The high-profile deaths of artists like Chris Cornell, Lil Peep and Chester Bennington in 2017 led to a spike in funding by music companies on mental health research and groups that provide resources to uninsured artists. But while spending has increased by 25%, the number of artists reporting mental illness issues and self-medication for depression has grown slightly, frustrating mental health advocates.
“I’m tired of watching people die from this disease,” said Macklemore on May 16 during MusiCares’ 15th annual Concert for Recovery in Los Angeles, where he accepted an award and paid tribute to rapper Mac Miller, who died of a drug overdose on Sept. 7 at the age of 27.
As the music industry assesses how it allocates resources, many are shifting toward a more targeted approach, forgoing large grants and endowments to organizations in favor of smaller, direct payments to individuals in need of counseling, hospitalization or rehab.

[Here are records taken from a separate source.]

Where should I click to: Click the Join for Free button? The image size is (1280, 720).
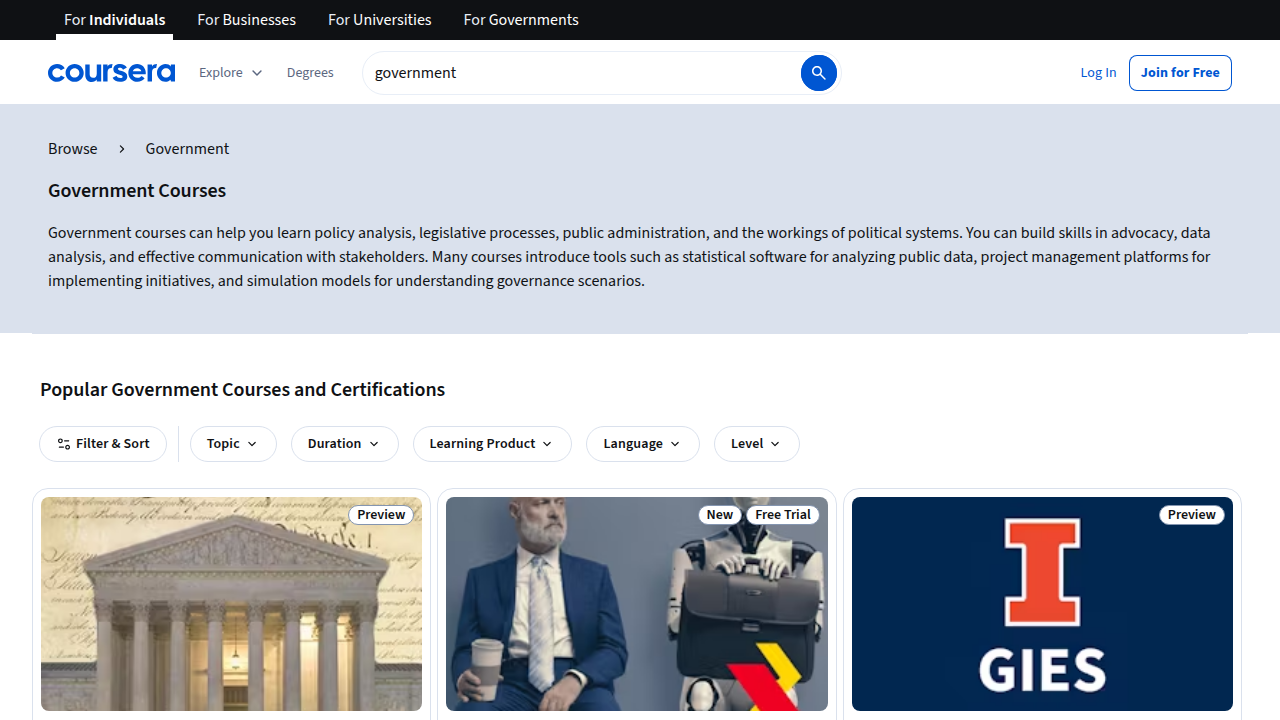click(1179, 72)
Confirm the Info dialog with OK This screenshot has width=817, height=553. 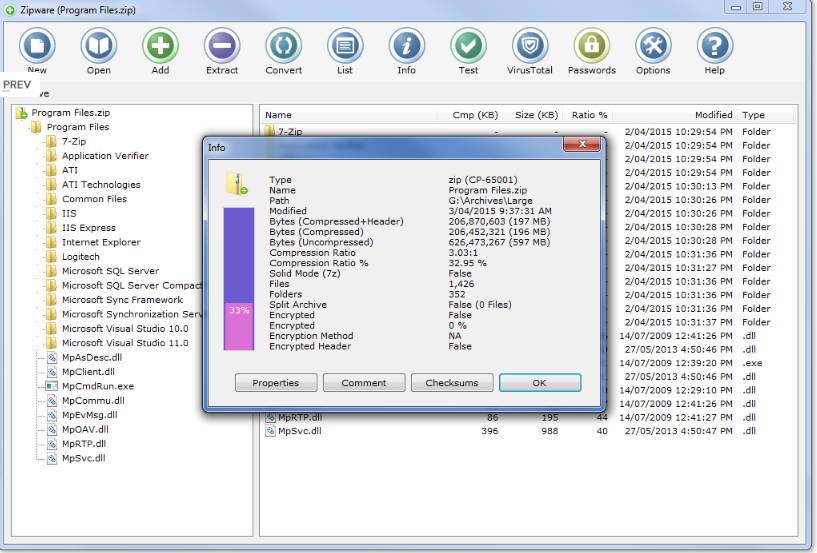tap(539, 383)
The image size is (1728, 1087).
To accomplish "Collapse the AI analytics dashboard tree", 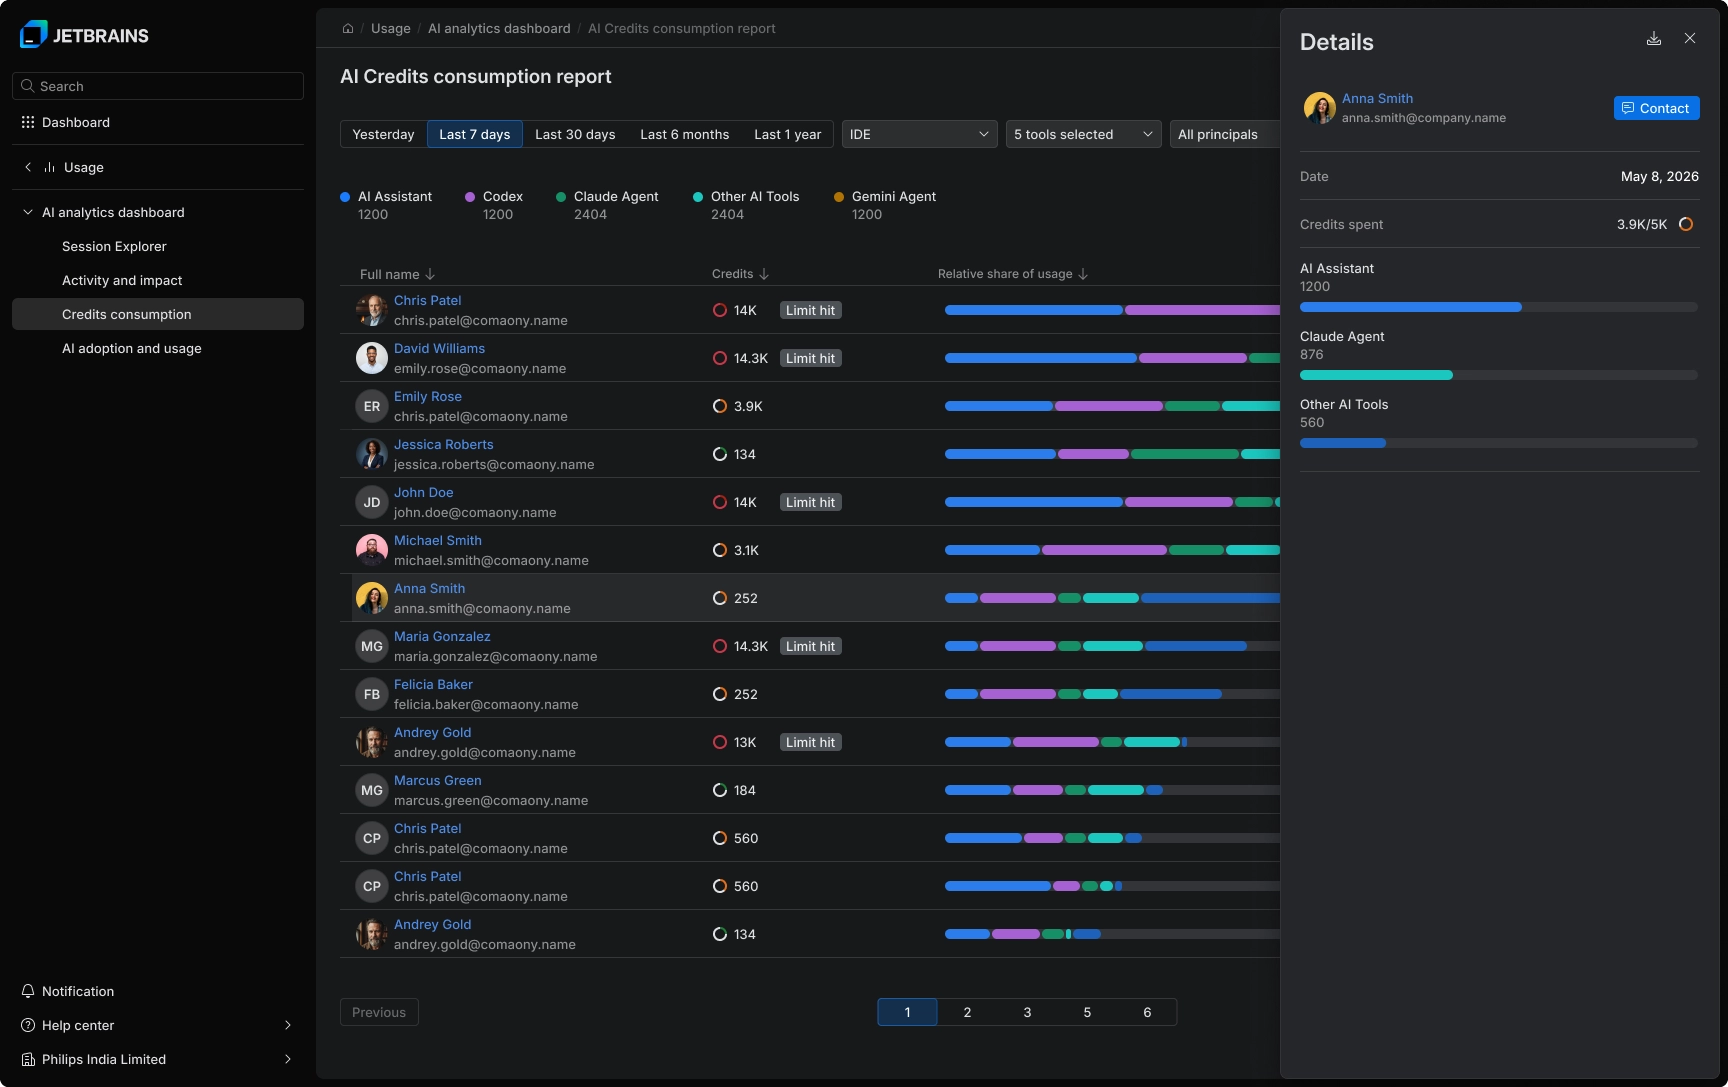I will (x=28, y=212).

MusiCares, The Recording Academy’s charitable arm, is increasing the number of grants it awards to individual artists for recovery and emergency programs. In 2018 it spent $6.5 million to help 8,600 members of the music industry, a new high-water mark for the organization and an increase of 20% over 2017. Some record labels are experimenting with their own mini-grants. Royal Mountain Records — the Canadian label home to Mac DeMarco and U.S. Girls — is offering $1,500 to its artists for mental health and addiction-related services.

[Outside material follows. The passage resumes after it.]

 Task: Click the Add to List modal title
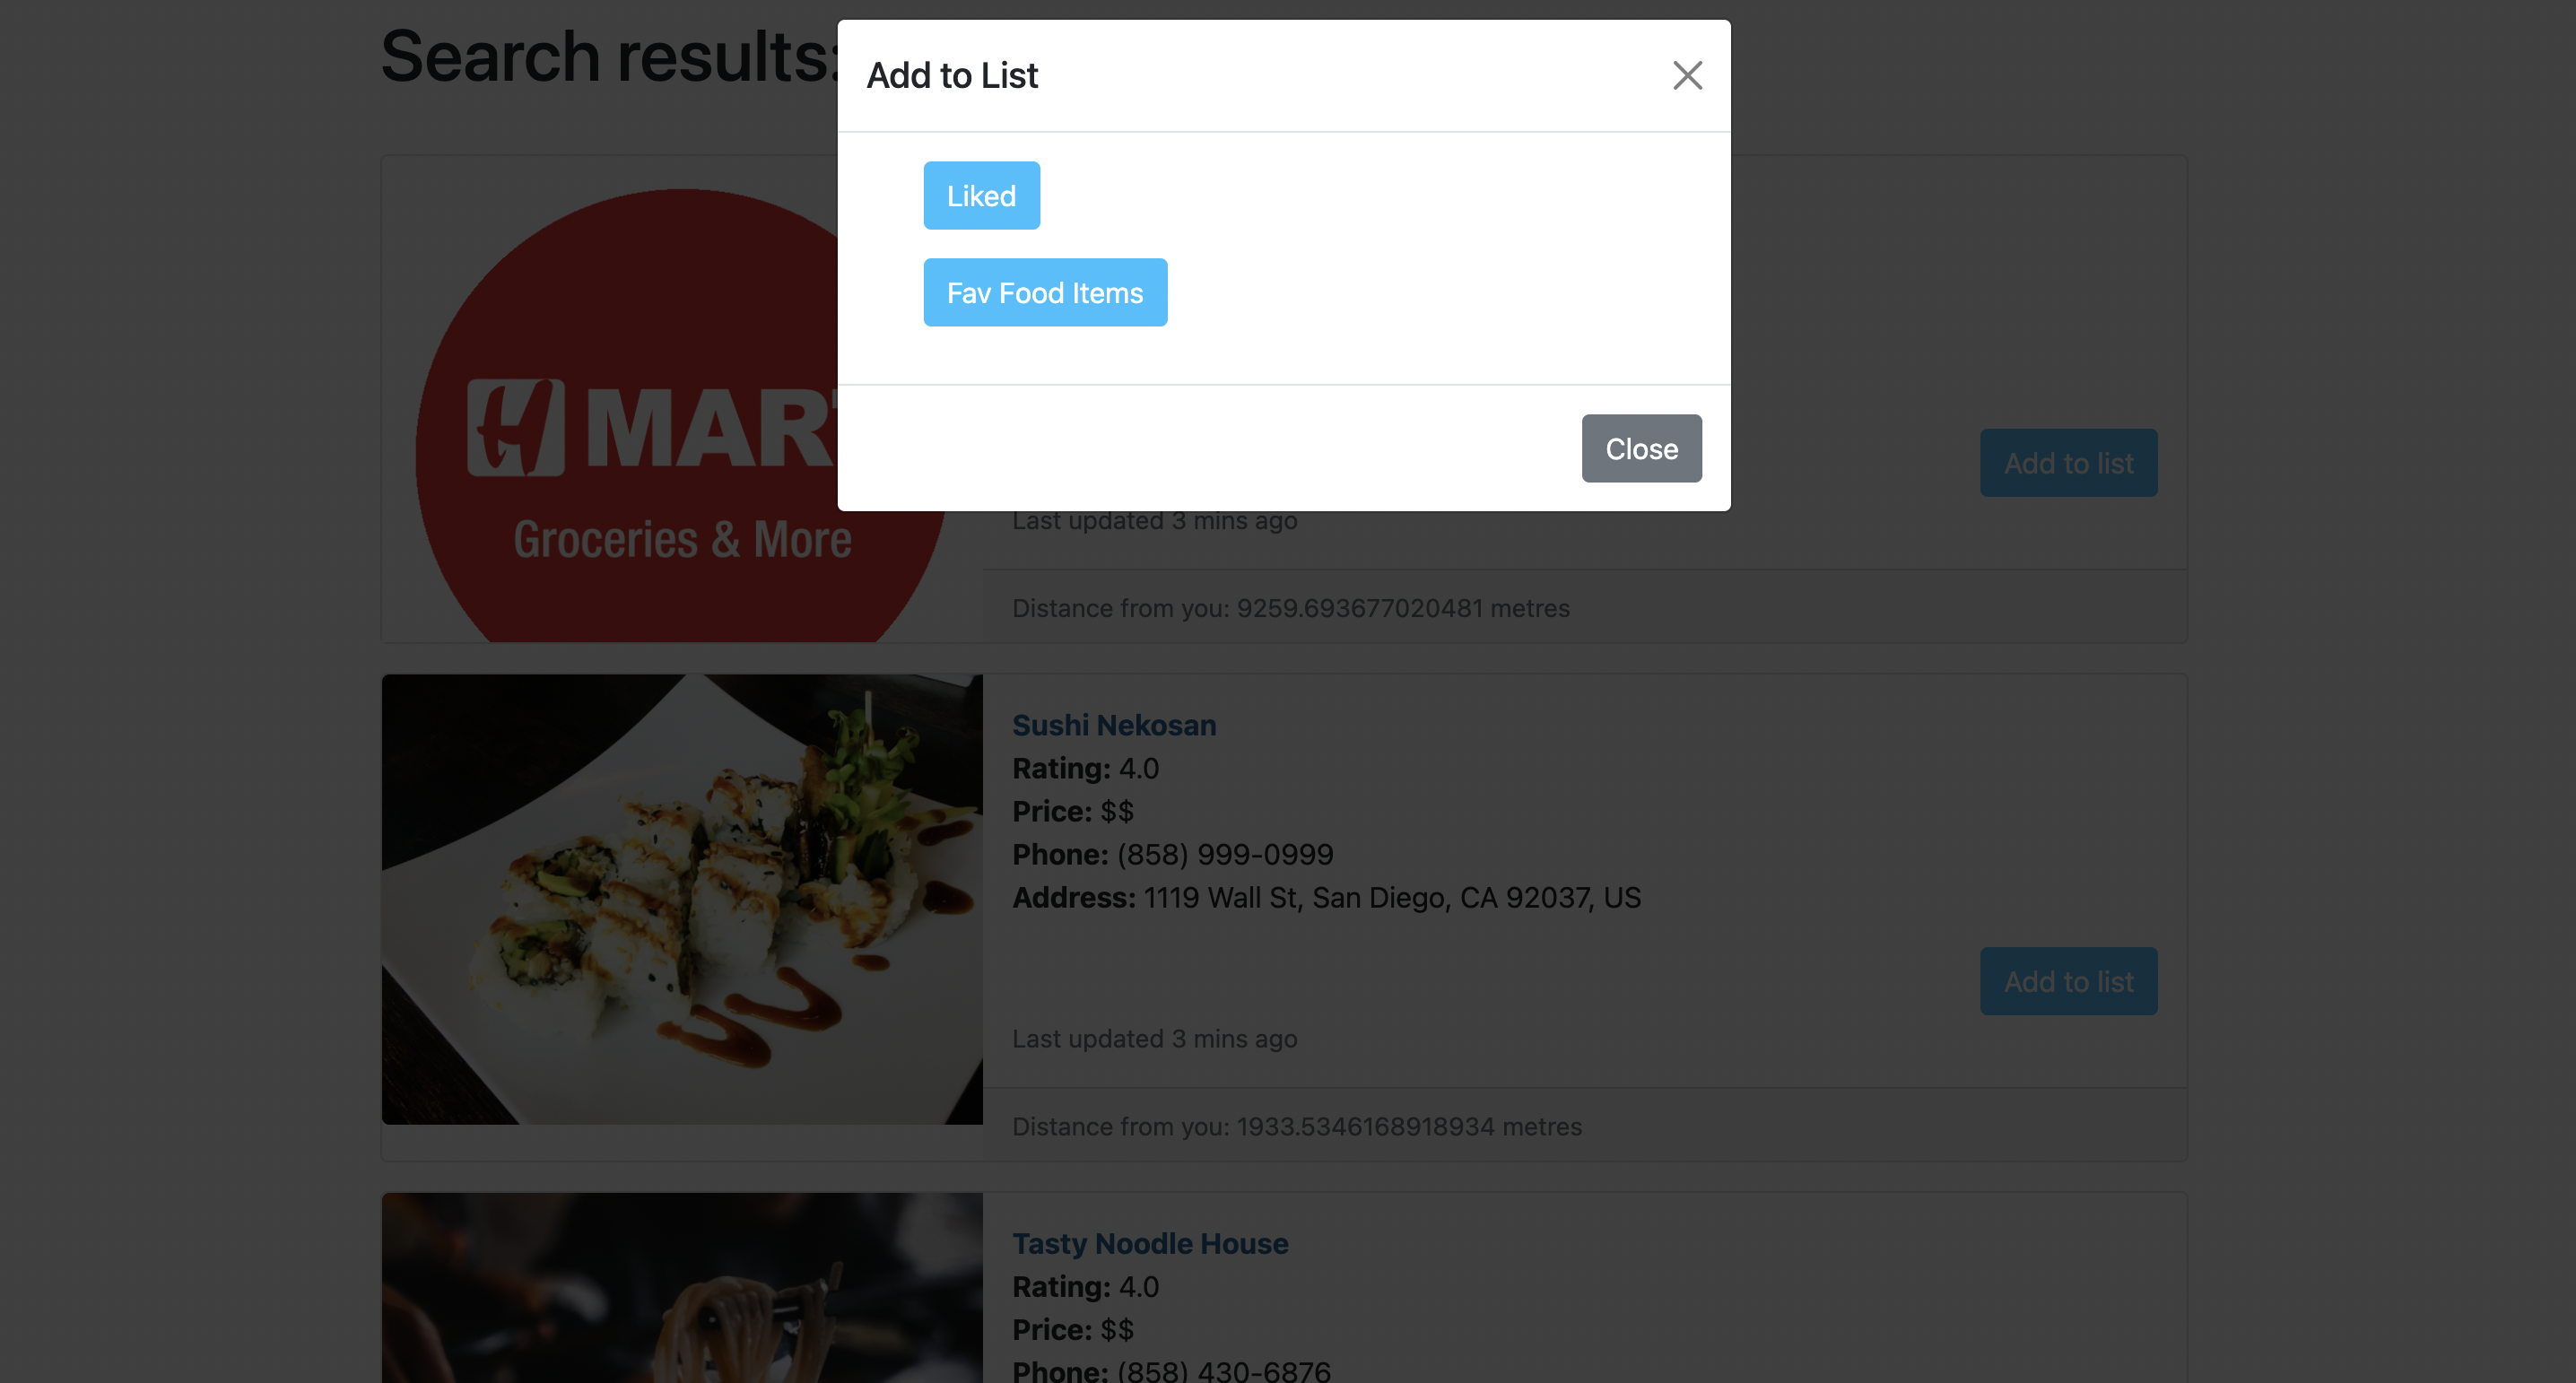tap(952, 75)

There’s a recognition that a solution for mental illness in the creative space can’t be scaled, and that money is probably better spent on direct outcomes, says Phillip Schermer, founder/CEO of Project Healthy Minds, which focuses on closing treatment gaps for mental illness among artist and creator communities.
A recent survey by Swedish digital distributor Record Union found that 73% of independent musicians have experienced anxiety, depression or other mental health disorders. Among those ages 18-25, 80% of respondents reported negative mental health effects from their music careers. Of those who reported symptoms of mental illness, only 33% ages 18-25 said they had sought treatment — but 51% said they had self-medicated with alcohol and drugs.
Schermer says the problem is exacerbated by a lack of health insurance in the indie artist community and concerns that attending therapy or seeking treatment for addiction will be looked down upon by peers.
“We’ve got to make therapy cool,” says Maverick’s Nick Jarjour, who has been working to create programs that end the stigma many artists face asking for help. That includes one-on-one artist mentoring, pairing sober producers and musicians with younger artists who need help with addiction issues and trying to get artists struggling with addiction and mental illness into therapy much sooner, when early symptoms are identified.
“We need to stop ignoring drug abuse and signs that a person is struggling and close to a crisis,” says Jarjour. “It can be as simple as asking someone, ‘Are you OK?’ The goal is to try to promote therapy in the culture. I want to see rappers name-checking their therapists and bragging about how many days sober they are.”